Alfred Einstein 著 "MOZART"

(3)第1楽章提示部の繰り返し

 今回のブラームス交響曲第2番の演奏では、第1楽章の提示部を繰り返すそうです。
 ブラームスの交響曲の場合、第1楽章提示部の繰り返しを行わなくともそれなりの演奏時間がかかるため、繰り返さない演奏が多いようで、繰り返す演奏は少数派のようです。
 その中にあって、リピートしているCDには次のものがあるようです。(全てを確認したわけではなく、演奏時間から判断したものもあります)

 ・ケルテス/ウィーン・フィル(1964)
 ・ボールト/ロンドン・フィル(1976)
 ・ヨッフム/ロンドン・フィル(1976)
 ・バーンスタイン/ウィーン・フィル(1982)
 ・ムーティ/フィラデルフィア(1988)
 ・アーノンクール/ベルリン・フィル(1996)

 一般に、ロマン派以降の交響曲はその規模が拡大し、演奏時間が長くなったため、第1楽章の提示部の繰返しを省略する演奏が多くなったようです。
 しかし、本来の「ソナタ形式」では、「提示部(繰り返し)−展開部−再現部」という形式であるのが本来です。もともと「提示部」では、「第1主題」と「第2主題」の対比が示され、それを展開部、再現部で取り扱う以上、「提示部」で聴き手にきちんと認識できるように繰り返して提示する必要があります。このために繰り返す、というのがソナタ形式の本来の形なのです。音楽とは、目の前で繰り広げられる一期一会の芸術なのですから。

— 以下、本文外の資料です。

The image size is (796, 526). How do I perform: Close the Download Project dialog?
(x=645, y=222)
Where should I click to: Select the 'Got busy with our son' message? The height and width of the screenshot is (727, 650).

 それが、いつしか「おなじみの曲を繰り返して聴く」という「古典芸能保存」としてのクラシック音楽の聴き方が主体となり、さらにレコード/CDといった録音鑑賞が一般化したことで、「分かっているから繰り返さなくともよい」というのが定着化したのでしょうか。さらには、録音する場合に、収録時間の制約から繰り返しを省略する、ということもあったようです。

(注:もともと、ソナタ形式は「提示部(繰り返し)−再現部(繰り返し)」というのが元祖らしいのですが、単なる再現ではつまらない、というので修飾を加えたのが発展して「展開部」になり、展開部ができたことで結果的に再現部は繰り返さなくなった、というのが歴史的経緯のようです)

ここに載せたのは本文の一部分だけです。